“Yes” to Linux; “No” to Flash; “Possibly” to your Password…
Google’s efforts to court the business sector with its Chrome Enterprise browser continue, with a beta release of the tool’s latest version including a wide ranging batch of new features including third-party code blockers and other security mechanisms.
Chrome Enterprise, first released in August 2017, adds customisable security controls, 24/7 support, and integration with management tools, VMware Workspace ONE and Microsoft Active Directory to the Chrome browser – the world’s most widely used.
A beta of Chrome Enterprise 69 showcases what’s around the corner (a stable release is expected on September 4) and IT teams with an eye to security may appreciate what they see; not least a hostile attitude to the soon-to-die Flash player, Linux for Chromebooks support and more, including beefed up Password Alerts.
Third-party Software Blocked by Default
In Chrome 69, third-party code is now blocked by default. (Those still using software that injects code into browser processes and who need to temporarily enable access can whitelist these apps with a new ThirdPartyBlockingEnabled policy.) The company is also working on [pdf] a new security feature that blocks redirects from cross-domain iframes.
“Flash, a-ah, saviour of the universe” sang Freddie Mercury in 1980. “Flash, a-ah, he’ll save everyone of us”.
Vulnerability-rife Adobe Flash, by contrast, has been a hacker honeypot for years and is set to die a death at the end of 2020. Starting in Chrome 69, sites using Flash will require users to grant explicit permission to run every time they restart their browser.
Preventing Password Reuse
Chrome 69 allows IT to put password protections in place across both Google and non-Google corporate accounts using the company’s Password Alert plug-in. When enterprise users input their passwords on websites that aren’t whitelisted by IT, or on dangerous websites, they’ll get a full-page to reset their password.
A new reporting tool meanwhile aims to help IT team gain insight into the browser, its resource consumption, and policy compliance. This stores users data in a local file on disk in JSON format, which IT teams can integrate with on-premise reporting and analytic tools, such as Spunk or Sumo Logic.
Voice Dictation as Separate Feature
Chrome 69 now offers dictation as a separate accessibility feature. Users can either click a new button in the status field to start dictating or press the keyboard command Search + D, then use their voice to input text.
Linux (beta) for Chromebooks Support
Linux for Chromebooks, in beta, allows developers to use their favourite editors and command-line tools by adding support for Linux apps.
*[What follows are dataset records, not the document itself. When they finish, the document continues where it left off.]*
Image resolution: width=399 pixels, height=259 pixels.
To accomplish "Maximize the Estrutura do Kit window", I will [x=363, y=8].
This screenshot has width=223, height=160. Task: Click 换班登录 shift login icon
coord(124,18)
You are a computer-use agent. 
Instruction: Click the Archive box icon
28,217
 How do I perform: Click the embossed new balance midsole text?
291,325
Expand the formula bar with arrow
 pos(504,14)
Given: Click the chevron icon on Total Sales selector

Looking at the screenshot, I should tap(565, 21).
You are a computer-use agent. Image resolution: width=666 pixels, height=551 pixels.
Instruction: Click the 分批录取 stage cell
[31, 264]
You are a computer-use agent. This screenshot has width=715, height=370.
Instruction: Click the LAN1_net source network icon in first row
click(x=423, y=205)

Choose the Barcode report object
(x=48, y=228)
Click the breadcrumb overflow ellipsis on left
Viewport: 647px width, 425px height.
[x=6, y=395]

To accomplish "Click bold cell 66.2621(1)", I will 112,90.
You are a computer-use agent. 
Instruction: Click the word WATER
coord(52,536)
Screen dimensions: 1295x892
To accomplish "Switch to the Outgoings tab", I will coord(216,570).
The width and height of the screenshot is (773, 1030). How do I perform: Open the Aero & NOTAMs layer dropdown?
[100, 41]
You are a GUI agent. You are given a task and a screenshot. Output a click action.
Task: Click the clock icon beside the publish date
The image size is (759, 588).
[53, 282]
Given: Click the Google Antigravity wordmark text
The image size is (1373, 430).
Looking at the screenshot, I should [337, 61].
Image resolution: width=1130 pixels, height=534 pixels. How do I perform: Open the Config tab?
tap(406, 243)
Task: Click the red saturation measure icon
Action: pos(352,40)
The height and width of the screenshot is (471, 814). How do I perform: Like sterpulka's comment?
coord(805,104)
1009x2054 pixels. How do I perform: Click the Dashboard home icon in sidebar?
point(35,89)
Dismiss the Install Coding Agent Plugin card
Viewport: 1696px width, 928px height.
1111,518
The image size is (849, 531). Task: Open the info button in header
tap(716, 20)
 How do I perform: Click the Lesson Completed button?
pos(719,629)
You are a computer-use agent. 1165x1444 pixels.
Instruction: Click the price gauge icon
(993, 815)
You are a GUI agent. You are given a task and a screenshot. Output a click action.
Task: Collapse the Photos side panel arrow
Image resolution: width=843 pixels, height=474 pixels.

As Winthrop Chan, Technical Program Manager, Chrome Enterprise, puts it: “By turning on Linux in Settings, you can get a Terminal app in your launcher and install any apps or packages from there. The apps will be securely sandboxed inside a virtual machine. By default, enrolled devices have virtual machines disabled, so Linux for Chromebooks is currently only supported on a select range of unenrolled devices. Policy support to enable this on enrolled devices will be coming in the future.”